Will you give every entry again exactly as it stands?

(Stored items)
Start of Block
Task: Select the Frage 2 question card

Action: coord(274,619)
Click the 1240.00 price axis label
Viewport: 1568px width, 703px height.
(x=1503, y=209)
End of Block
— Answer to the exercise —
Task: Select the Frage 2 question card

Action: coord(274,619)
Click the 1240.00 price axis label
Viewport: 1568px width, 703px height.
(x=1503, y=209)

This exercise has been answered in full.